= Exercise requirements =
Every line below that holds the string "computer" should be copied.

[Start of Attachment]

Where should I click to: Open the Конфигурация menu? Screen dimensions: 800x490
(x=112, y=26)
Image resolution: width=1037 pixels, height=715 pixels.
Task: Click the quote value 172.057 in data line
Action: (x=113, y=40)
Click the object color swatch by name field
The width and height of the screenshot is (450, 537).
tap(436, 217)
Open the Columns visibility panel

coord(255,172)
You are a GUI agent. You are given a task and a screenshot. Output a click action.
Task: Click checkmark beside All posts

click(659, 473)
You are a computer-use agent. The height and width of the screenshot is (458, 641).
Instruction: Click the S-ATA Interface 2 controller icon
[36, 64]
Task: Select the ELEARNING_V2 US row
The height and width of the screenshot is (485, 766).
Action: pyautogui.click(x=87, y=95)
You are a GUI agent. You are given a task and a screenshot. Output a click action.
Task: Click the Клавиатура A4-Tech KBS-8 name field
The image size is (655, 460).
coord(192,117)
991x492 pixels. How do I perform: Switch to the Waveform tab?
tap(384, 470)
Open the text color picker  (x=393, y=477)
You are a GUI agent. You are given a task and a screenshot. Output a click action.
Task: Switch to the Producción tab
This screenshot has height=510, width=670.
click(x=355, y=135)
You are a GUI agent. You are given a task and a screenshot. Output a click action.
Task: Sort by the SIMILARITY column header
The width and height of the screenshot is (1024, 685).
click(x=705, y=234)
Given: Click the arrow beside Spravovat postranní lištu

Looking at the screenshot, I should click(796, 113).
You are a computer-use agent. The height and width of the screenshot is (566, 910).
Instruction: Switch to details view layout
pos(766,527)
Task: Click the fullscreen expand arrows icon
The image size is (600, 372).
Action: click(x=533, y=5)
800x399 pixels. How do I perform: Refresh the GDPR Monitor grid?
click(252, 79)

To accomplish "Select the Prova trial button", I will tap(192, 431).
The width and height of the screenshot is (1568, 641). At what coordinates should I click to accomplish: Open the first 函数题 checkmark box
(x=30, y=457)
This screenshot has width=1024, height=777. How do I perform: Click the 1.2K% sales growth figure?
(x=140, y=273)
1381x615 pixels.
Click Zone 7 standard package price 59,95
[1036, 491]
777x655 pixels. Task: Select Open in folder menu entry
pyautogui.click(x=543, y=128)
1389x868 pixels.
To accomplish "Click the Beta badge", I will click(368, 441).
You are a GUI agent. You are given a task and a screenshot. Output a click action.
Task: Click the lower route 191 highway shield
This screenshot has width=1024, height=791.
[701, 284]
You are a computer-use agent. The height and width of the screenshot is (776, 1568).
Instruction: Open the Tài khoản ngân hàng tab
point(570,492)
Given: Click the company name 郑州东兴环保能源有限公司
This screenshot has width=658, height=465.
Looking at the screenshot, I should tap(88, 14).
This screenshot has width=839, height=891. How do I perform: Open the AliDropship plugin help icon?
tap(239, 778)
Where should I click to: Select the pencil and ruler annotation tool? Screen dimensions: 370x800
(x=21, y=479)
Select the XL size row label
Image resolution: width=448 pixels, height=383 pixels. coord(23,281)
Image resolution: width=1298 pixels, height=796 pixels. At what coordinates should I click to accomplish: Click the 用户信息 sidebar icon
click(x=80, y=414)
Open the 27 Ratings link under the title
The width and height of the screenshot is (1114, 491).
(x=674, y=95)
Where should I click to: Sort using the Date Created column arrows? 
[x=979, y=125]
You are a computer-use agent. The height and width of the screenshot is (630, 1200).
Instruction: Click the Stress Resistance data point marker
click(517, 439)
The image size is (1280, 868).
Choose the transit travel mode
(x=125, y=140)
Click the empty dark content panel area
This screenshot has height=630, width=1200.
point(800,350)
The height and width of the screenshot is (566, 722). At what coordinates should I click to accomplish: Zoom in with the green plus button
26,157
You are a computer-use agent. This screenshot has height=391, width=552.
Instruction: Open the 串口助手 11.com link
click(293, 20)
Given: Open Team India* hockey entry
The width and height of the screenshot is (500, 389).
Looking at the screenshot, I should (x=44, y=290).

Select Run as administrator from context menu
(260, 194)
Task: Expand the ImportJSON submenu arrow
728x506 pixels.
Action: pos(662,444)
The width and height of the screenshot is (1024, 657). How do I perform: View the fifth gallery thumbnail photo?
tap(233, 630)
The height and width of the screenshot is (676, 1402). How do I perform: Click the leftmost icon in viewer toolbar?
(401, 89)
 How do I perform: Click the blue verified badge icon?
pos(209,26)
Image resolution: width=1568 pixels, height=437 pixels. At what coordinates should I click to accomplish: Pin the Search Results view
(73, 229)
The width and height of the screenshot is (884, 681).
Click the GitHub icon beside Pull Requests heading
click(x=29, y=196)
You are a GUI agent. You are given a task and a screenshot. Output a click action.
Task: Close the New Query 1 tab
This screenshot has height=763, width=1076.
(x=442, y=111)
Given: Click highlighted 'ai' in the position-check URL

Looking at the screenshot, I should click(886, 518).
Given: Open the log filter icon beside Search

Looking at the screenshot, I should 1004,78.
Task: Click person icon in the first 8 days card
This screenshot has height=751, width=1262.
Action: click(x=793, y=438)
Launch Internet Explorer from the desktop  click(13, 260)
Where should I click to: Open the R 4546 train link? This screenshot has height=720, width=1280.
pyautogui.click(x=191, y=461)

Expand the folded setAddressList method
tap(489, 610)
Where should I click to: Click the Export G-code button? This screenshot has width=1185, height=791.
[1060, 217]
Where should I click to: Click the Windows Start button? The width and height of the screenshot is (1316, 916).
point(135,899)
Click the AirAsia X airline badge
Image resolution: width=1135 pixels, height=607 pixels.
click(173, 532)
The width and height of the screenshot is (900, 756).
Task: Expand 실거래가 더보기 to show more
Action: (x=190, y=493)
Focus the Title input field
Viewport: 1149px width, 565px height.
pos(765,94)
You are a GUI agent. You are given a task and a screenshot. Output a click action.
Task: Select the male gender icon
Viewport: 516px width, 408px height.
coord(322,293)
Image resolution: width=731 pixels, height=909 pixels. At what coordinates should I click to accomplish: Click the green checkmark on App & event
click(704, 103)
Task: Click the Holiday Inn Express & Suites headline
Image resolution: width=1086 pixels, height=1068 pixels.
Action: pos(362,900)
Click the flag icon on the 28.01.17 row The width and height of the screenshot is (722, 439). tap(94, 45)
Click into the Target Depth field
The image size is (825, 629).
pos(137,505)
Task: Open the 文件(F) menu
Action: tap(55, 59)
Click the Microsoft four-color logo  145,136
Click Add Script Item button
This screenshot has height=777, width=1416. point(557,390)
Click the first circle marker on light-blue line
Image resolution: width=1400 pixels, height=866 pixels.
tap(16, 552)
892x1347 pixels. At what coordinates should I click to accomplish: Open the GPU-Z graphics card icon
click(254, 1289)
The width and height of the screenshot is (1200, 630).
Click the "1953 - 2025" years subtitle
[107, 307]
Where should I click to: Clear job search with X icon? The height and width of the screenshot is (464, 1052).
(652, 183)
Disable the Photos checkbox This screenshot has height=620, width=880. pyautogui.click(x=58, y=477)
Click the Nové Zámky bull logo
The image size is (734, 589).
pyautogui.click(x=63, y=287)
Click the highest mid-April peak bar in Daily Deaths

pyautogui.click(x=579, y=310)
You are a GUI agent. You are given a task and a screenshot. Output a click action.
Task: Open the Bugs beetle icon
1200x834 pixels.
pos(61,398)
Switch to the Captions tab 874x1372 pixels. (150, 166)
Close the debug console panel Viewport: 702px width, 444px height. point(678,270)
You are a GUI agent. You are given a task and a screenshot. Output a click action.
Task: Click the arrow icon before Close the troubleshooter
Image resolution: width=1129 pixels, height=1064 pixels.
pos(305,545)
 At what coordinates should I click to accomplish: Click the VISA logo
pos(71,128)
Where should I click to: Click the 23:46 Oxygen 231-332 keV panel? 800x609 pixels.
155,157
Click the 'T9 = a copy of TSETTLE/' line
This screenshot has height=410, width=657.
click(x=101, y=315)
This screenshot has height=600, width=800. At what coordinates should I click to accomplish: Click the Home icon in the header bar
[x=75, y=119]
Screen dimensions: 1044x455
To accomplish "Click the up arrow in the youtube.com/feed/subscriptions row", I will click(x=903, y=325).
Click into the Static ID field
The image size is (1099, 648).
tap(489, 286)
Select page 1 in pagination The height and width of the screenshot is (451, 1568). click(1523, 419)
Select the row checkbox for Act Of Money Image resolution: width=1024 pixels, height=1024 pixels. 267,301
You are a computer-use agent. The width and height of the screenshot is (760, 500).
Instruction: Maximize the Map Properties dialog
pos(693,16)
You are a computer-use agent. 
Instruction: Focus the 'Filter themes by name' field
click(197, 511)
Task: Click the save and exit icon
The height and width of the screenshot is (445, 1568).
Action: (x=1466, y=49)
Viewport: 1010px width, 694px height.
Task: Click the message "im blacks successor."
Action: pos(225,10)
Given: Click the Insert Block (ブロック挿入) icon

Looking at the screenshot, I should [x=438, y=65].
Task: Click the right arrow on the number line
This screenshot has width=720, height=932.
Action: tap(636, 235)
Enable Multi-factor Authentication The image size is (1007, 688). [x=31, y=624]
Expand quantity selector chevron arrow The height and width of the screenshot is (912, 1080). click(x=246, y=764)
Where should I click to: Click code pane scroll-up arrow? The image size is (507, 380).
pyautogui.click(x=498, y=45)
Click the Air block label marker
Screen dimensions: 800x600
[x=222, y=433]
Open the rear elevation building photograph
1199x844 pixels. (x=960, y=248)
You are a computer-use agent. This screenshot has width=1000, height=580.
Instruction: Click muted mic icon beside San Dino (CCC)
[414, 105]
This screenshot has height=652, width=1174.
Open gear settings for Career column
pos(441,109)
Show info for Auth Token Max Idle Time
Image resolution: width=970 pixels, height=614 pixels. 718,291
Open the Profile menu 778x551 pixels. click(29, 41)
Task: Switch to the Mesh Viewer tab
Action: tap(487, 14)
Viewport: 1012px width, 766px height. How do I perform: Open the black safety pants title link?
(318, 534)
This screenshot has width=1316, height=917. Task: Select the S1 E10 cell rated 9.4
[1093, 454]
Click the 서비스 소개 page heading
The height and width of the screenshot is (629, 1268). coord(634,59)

[End of Attachment]

= Exercise output =
You are a computer-use agent. The height and width of the screenshot is (458, 641).
You are a computer-use agent. The height and width of the screenshot is (566, 910).
You are a computer-use agent. The height and width of the screenshot is (776, 1568).
You are a computer-use agent. The height and width of the screenshot is (630, 1200).
You are a computer-use agent. This screenshot has height=391, width=552.
You are a computer-use agent. The width and height of the screenshot is (760, 500).
You are a computer-use agent. 
You are a computer-use agent. This screenshot has width=1000, height=580.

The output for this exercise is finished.